# What you should do
Each line from the one that contains "Instruction: Expand Mud" to the last line of the records below must be restated word for word.

━━ Exercise data

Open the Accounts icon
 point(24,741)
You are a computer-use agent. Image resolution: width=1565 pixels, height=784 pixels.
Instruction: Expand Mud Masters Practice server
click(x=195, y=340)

━━━━

# Answer space
Instruction: Expand Mud Masters Practice server
click(x=195, y=340)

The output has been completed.